His nickname is IDS, which is only one consonant away from IBS, and that can’t be a coincidence. Anyway, as you see, I suffer from irritable IDS syndrome.

Not only that, but I endure a nasty rash and rageful boils every time Jacob Rees-Mogg creaks his mouth open to utter another reptilian peroration about Brexit. He was there again last night, unable to keep his snooty teeth clamped together even as the latest coup by his hardline Brexit buccaneers had failed to dislodge Mrs Maybe.

There he stands like the Ghost of Christmas Cancelled, whining nastily about how the only proper Brexit is the one he had a wet dream about back in the 18th century.
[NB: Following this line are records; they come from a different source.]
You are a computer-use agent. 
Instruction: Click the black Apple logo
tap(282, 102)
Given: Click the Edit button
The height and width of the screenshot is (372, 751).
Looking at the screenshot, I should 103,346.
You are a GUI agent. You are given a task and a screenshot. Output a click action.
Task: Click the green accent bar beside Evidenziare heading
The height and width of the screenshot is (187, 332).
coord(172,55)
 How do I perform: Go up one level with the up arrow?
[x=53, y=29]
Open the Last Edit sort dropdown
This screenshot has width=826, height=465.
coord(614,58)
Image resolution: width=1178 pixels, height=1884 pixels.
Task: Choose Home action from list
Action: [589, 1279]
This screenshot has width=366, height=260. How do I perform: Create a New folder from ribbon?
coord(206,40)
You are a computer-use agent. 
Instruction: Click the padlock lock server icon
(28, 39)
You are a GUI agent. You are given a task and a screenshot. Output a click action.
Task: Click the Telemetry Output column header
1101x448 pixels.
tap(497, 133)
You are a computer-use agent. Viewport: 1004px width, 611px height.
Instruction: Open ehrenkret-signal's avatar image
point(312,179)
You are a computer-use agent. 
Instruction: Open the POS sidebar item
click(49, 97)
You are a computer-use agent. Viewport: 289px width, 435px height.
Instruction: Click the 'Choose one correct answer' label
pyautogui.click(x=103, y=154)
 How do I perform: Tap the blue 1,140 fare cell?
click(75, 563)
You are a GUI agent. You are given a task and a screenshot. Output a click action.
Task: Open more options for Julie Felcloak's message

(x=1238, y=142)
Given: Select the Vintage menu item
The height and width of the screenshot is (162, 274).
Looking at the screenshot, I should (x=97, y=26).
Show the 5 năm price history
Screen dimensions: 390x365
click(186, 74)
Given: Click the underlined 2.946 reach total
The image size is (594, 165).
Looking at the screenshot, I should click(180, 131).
Calling the vote of no-confidence in their leader at such a time was an act of arrogance and hypocrisy, as has been pointed out elsewhere. And if you want to know what arrogance and hypocrisy look like in a suit, look no further than IDS and JRM. And while you’re at it, don’t overlook Nigel Farage. Arrogance and hypocrisy flow through that man’s veins as readily as beer and nicotine.

Theresa May lives to mess up another day. While that’s hardly an inspiring thought, we’re probably better off with her sort-of in charge rather than leaving the door open for Boris Johnson or JRM or, heaven help us, the simply appalling Esther McVey.

It’s typical that Mrs Maybe should withstand a no-confidence vote when it’s difficult to have confidence in her at all. Does anyone have confidence in her now? Where some see dogged determination, others detect a stubborn refusal to listen and a strange sort of introverted arrogance, a stuttering swagger and a nervous tick of self-righteousness.

I’ve complained before about Labour sitting on their hands and doing nothing much about Brexit, so I’ll let that one lie for today. Just now, that IBS man was saying that the possibility of Jeremy Corbyn being elected prime minister was far more serious than Brexit. If anything makes me warm towards Corbyn, it’s the thought that Tories like Duncan Smith hate and seemingly fear him so much.

As for the not-yet-deposed Mrs Maybe, she is off to the continent again on another Brussels bumble, bizarrely convinced that her debating skills will bring home the Brexit bacon in the end.